Instead of a monster movie about Kong, this remake of the quintessential creature feature focuses on one general’s vendetta against a war he may or may not have lost. The scrutiny he and his company (really, it’s all Sam) face as soldiers returning home from the Vietnam War is all too much to bear, so Packard enlisted his company upon another mission.
Colonel Packard’s (played by Samuel L. Jackson) selfish motives to take his soldiers on a mission without their say so was a good reason to tag-along a military presence. This propriety expedition was nothing but a sham to entertainment on man’s crazy idea.
Preston Packard should have died upon entry to the island. This movie had one too many monomaniacal characters to entitle the responsibility of being obsessed with the beast that is Kong.
Kong: Skull Island Had One Too Many Ahabs
Preston Packard took up too much screen time and interrupted the suspense embedded within the dangers of exploring an island inhabited by vicious creatures. The narrative of Captain Ahab and his merry band of soldiers was too much of a distraction and serve little purpose than to add more exposition to an otherwise simple plot:
Kong… Dangerous Island… A whole lot of people dying.
If you’re keeping tabs, this fact of Kong as not a (premeditated) killer of men was established with Godzilla (2015) and verified with the inclusion of John C Reilly’s character, Hank Marlow, who wasn’t afraid, but of something worse on that island.
Aside from occupying too much screen time, the Preston Packard story does nothing to necessarily supplement the supporting cast. There was a brief exchange between Packard and Bill Randa (John Goodman), the two Ahab’s of this story, which began and ended all too quickly.
Bill Randa’s obsession with Kong and what it truly means to him to expose this monsters existence is a better monster movie narrative than one man’s desire to win a war within the battleground of his own soul.
Randa’s compulsion to expose this monster and prove to the world its validity is a more fitting to the King Kong narrative and the future success of the Creative Universe films.
The Two Main Characters of Kong play second fiddle
- Larson as Mason Weaver
Brie Larson, just fresh off procuring an Oscar for The Room, takes the role of a war photographer who was the typecast female lead in all King Kong movie adaptations.
Let’s play connecting tropes: Captain James Conrad, played by Tom Hiddleston was to be the true leader of the expedition, however, his badassery was cock-blocked by the guy who wasn’t invited to the party but sticks around to muck things up enough for everyone else to not be important.
- Dead Weight
Hiddleston needed an army to lead. His character has Captain in the title, so why not kill off Packard? This necessary death would not only serve the character development of Captain Conrad but it adds more conflict and tension amongst the group. They [the soldiers] were all too eager to please Packard and were too fearful to enact any sort of mutiny. With the soldiers under Conrad’s reluctant command, there’s an opportunity to visibly and physically portray dissension amongst the group as they grabble with taking orders from a disgraced Sergeant.
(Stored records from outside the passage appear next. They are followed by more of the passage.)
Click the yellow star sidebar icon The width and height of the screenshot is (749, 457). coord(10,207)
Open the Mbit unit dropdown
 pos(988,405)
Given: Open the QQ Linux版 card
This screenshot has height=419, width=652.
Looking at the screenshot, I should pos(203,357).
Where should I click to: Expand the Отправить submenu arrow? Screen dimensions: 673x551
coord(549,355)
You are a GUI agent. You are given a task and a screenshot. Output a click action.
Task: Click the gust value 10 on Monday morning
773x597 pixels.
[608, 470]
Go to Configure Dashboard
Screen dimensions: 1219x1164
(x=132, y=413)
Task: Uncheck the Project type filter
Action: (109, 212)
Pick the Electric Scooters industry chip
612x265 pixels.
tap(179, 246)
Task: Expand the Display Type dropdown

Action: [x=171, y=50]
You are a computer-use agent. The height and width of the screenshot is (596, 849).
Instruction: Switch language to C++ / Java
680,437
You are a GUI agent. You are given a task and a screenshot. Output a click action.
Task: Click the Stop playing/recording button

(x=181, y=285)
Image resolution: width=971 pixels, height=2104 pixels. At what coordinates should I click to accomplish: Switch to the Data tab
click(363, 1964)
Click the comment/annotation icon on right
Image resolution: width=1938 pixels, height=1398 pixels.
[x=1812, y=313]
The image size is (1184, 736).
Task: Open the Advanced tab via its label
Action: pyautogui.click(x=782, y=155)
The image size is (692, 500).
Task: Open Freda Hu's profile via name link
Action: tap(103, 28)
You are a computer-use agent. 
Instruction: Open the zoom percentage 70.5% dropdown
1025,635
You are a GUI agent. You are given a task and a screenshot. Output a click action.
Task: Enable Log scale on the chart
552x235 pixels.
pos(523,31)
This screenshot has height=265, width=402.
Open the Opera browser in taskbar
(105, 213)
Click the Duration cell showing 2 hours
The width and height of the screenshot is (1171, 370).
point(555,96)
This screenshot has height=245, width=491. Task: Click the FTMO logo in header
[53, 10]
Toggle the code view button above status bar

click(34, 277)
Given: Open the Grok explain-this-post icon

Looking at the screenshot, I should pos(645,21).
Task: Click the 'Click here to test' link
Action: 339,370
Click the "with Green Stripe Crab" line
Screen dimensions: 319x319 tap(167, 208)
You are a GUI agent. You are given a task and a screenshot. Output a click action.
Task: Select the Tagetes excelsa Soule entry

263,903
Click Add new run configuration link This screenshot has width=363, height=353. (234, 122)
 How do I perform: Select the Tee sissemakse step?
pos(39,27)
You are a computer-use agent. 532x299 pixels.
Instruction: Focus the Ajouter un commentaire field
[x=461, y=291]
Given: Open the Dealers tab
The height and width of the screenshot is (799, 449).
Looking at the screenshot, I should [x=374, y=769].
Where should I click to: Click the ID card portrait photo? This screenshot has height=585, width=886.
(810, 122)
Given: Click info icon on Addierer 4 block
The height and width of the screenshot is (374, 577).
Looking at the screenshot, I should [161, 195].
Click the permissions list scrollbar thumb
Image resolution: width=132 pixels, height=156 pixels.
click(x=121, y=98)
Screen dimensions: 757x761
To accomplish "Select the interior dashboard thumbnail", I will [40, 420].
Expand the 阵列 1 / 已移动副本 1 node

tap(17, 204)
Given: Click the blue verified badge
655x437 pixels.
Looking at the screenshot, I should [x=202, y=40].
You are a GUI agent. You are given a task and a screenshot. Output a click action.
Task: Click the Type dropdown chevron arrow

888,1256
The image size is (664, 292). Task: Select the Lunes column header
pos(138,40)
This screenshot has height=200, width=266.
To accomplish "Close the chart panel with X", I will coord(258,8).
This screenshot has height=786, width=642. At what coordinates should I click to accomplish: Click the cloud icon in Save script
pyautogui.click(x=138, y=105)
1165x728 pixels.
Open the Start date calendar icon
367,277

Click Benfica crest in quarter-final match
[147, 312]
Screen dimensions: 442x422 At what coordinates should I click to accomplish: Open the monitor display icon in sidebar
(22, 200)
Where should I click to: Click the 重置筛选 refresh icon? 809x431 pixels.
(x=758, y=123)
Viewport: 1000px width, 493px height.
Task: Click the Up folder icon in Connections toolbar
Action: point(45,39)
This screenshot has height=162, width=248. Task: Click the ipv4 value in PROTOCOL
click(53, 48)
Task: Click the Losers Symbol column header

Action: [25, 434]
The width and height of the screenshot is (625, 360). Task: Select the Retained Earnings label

John “muthaf@$%ing” Goodman
And let’s, not forget Bill Randa. Yeah, as all this drama unfolds, he’s observing, looking for the one man among the ronin of soldiers who hates the very idea of serving for or under anyone else but Packard.
Randa, the man who has a beef with the world. No one believed his fool hearty tales of large oceanic creatures and mysterious island dwellings. Randa needed a friend, and plus, he would need a pilot.
An early death to Packard allows time to explore the island, encounter vicious creatures, and allow John Goodman to shine as brilliantly as he does in just about everything he touches these days.
Packards motives in this war with Kong would get him killed just as quickly as they would in actual war. There’s no place for the individual in a war so to believe this character should and would last the length of this movie is absurd. Selfish deeds against an unbeatable foe was a trite allegory within the context of this particular storyline.
King Kong in its earlier incarnation expressed this very unbalanced notion of man’s threat to nature and how we can make a monster out of anything we don’t choose to want to understand.
As we find more and more ways to piss on nature and disregard the importance of maintaining that “balance” as we consume and destroy God’s creations for either for the game or for food.
As the world’s population continues to grow at a rapid rate, that “balance” will further tip into the realm of desperation. Whatever was once or is considered endangered or protected will become food to survive.
And this includes us, humans.
Think The Road. If ever you want to envision a very scary but plausible end of the world scenario, check out that flick.
Kong is an exemplary figure of nature’s way of protecting the “balance” of things. Just as Godzilla rose from the sea to save mankind from a monstrous scale tipping earth beast. The question remains, for us, who keep the balance for humankind and stops us from further tipping the scales in an apocalyptic way.
It’s not the presence of Kong but the presence of humans who are the monster in these stories. We disrupt the natural order of the island, Kong’s home, for no reason but to indulge own curiosity and greed. But, Kong actively works to save them from the dangers of his island without much cause to do so.
With Warner Bros. and it’s Monsterverse now established, it will be interesting to see if the next set of movies within this franchise focuses less on the humanization of the monsters and more on their need to exist because nature requires them to live.